[The problem]
Convert the listing into a JSON list of strings, one per line, from the line that contains "Locate an element on the screen. The" through the end of the listing. Leave out blank lines and the pictures.

+-------+

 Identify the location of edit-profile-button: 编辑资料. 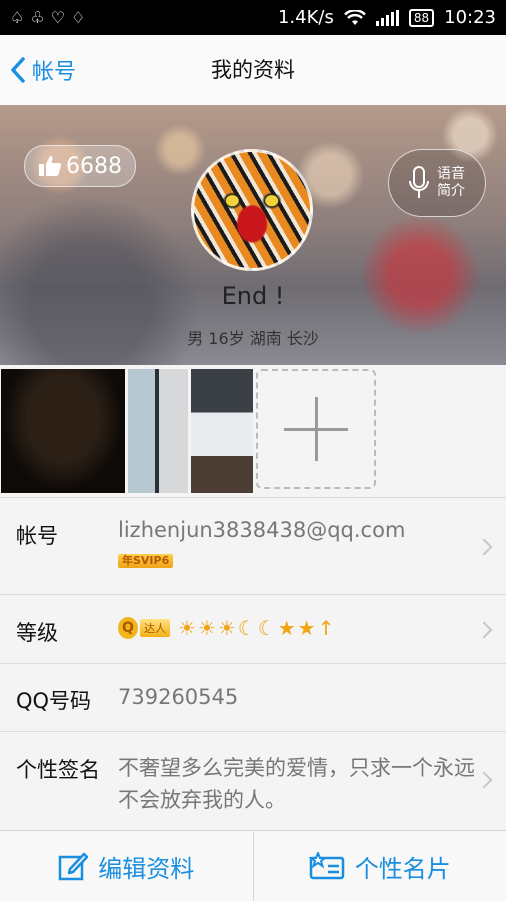
(126, 866).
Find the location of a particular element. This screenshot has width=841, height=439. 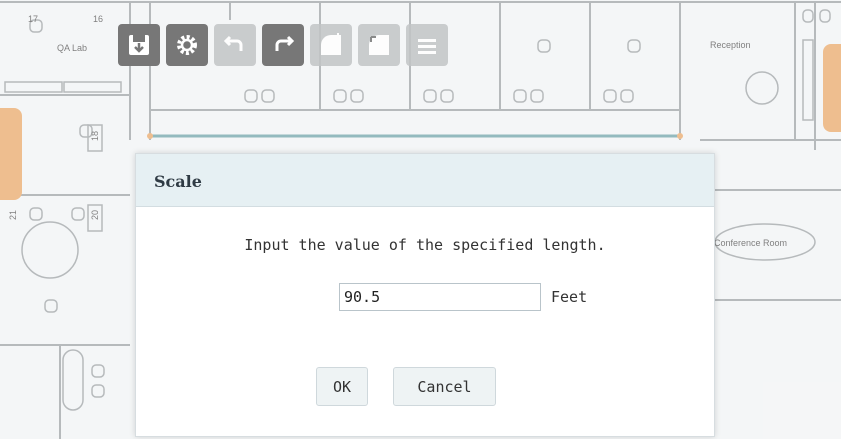

dialog-message: Input the value of the specified length. is located at coordinates (425, 245).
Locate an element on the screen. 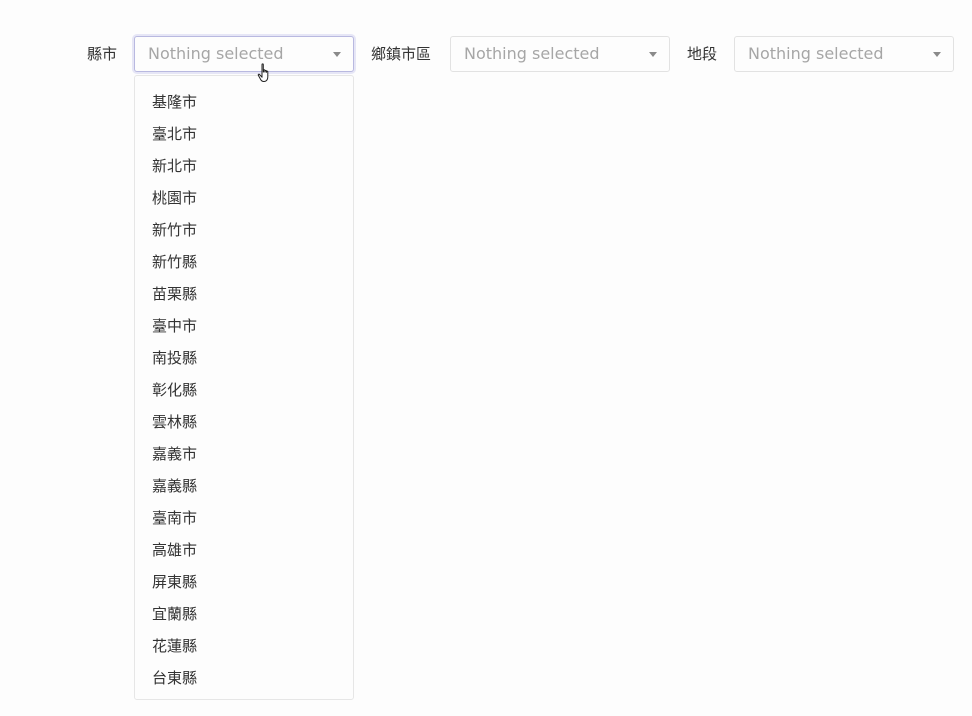 The image size is (972, 716). dropdown-option: 基隆市 is located at coordinates (244, 102).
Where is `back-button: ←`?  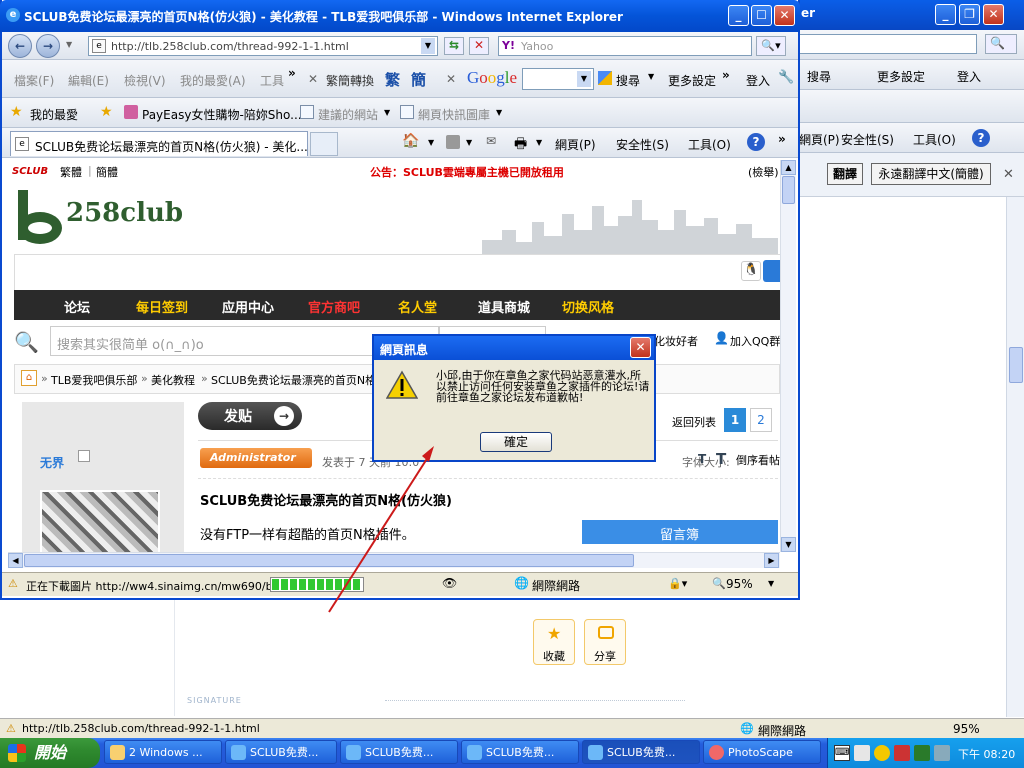 back-button: ← is located at coordinates (20, 46).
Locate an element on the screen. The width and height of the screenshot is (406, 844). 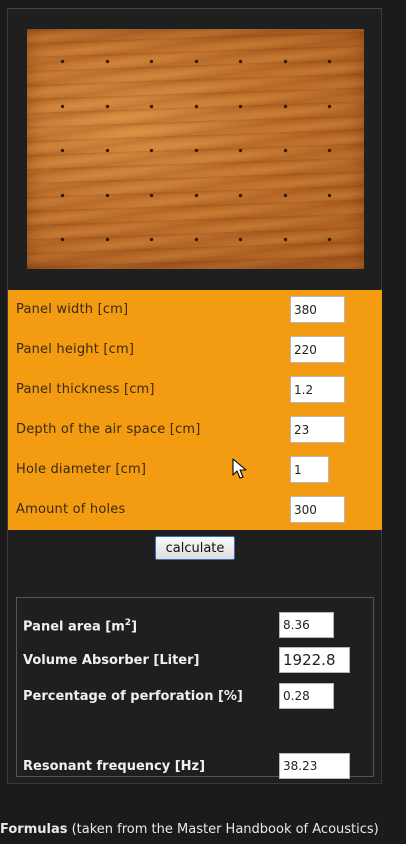
amount-of-holes-row: Amount of holes is located at coordinates (195, 510).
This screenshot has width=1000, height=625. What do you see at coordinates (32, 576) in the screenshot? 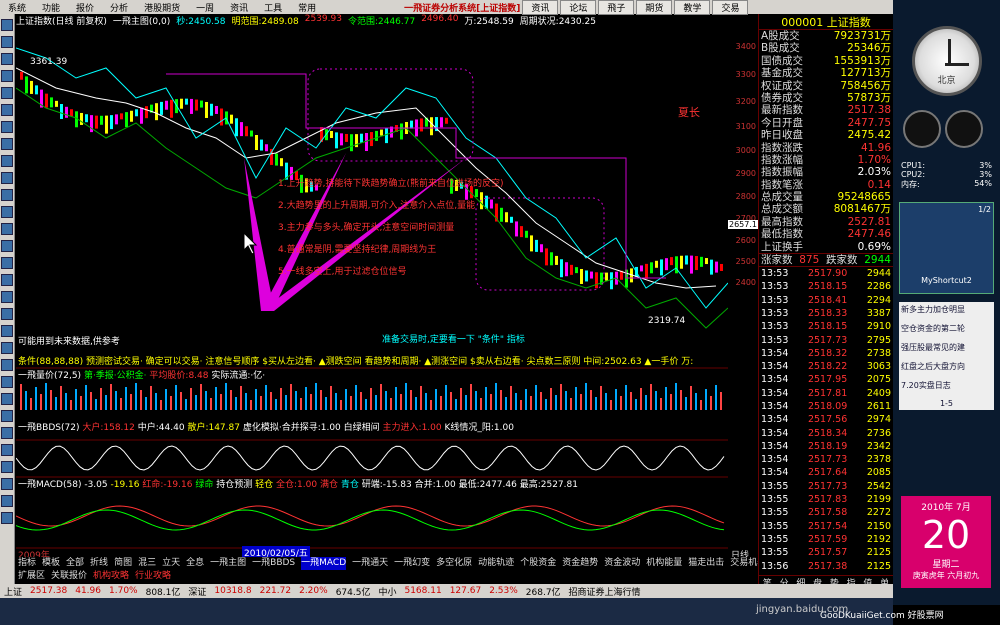
I see `indicator-tab: 扩展区` at bounding box center [32, 576].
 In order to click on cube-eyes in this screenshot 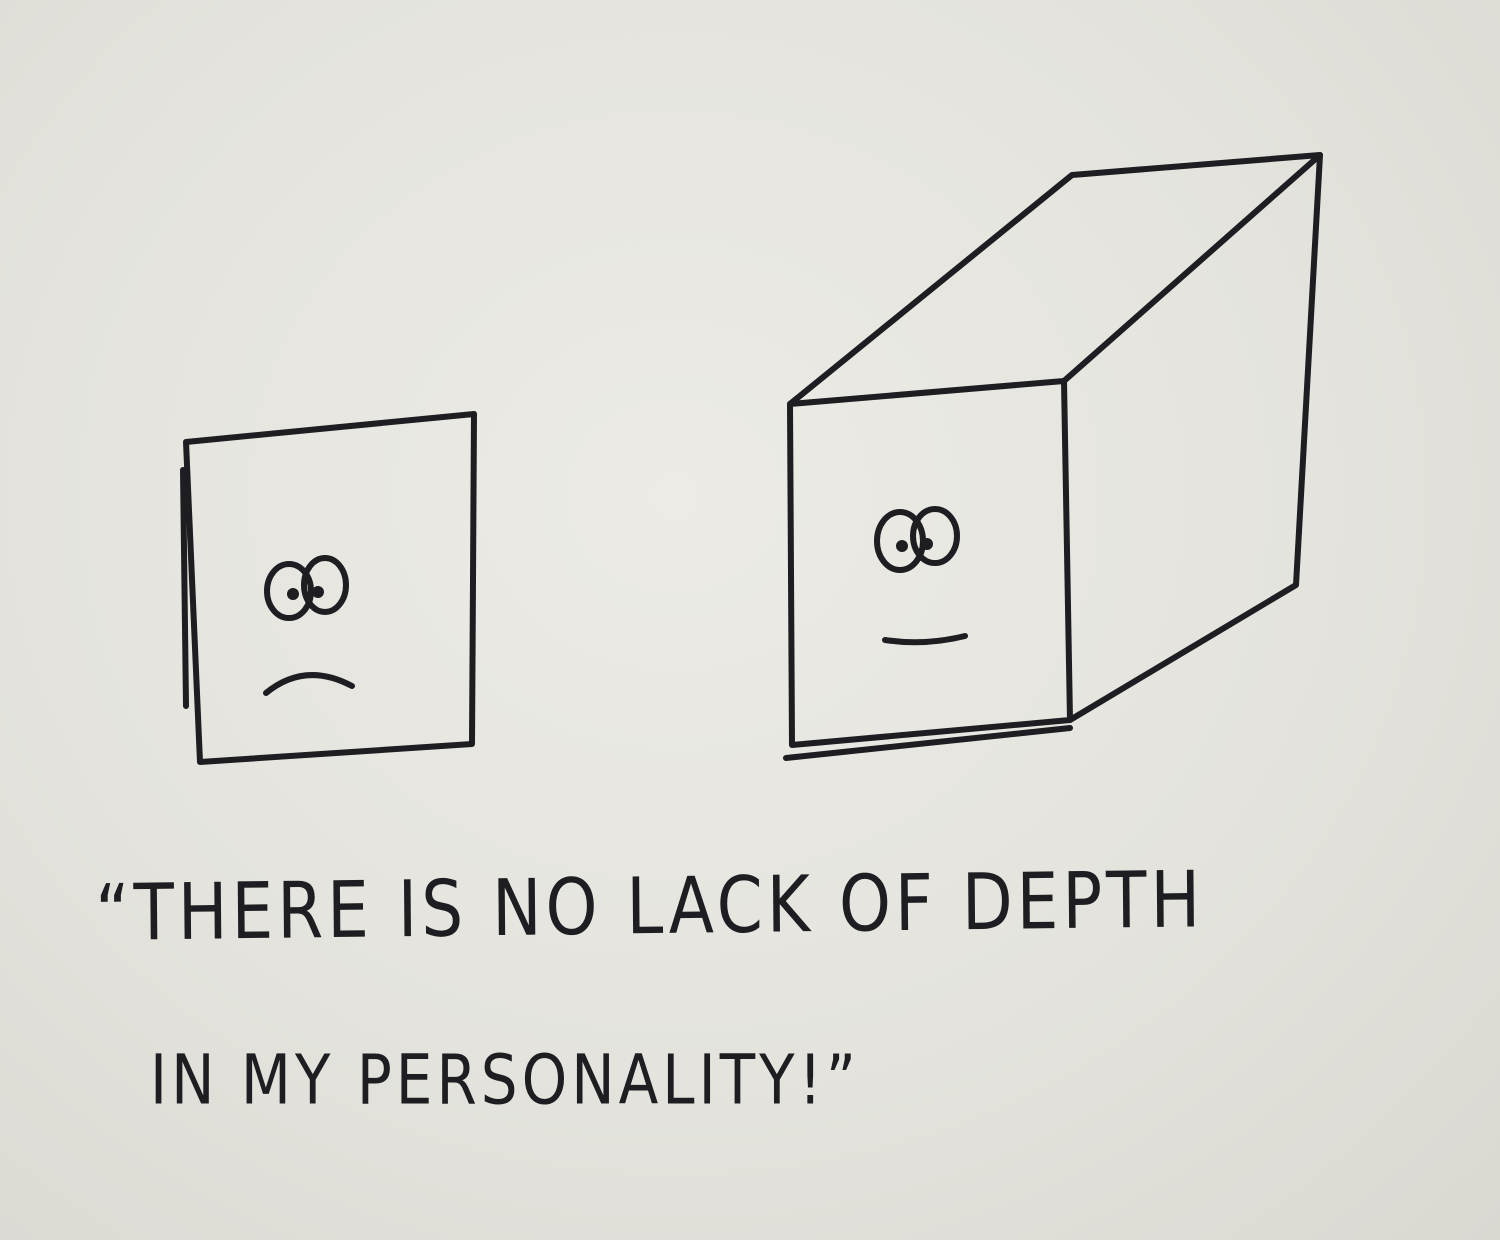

+-------+

[Result of the exercise]
[
  "Locate an element on the screen. The width and height of the screenshot is (406, 844). ",
  "amount-of-holes-row: Amount of holes is located at coordinates (195, 510).",
  "This screenshot has width=1000, height=625. What do you see at coordinates (32, 576) in the screenshot? ",
  "I see `indicator-tab: 扩展区` at bounding box center [32, 576].",
  " In order to click on cube-eyes in this screenshot "
]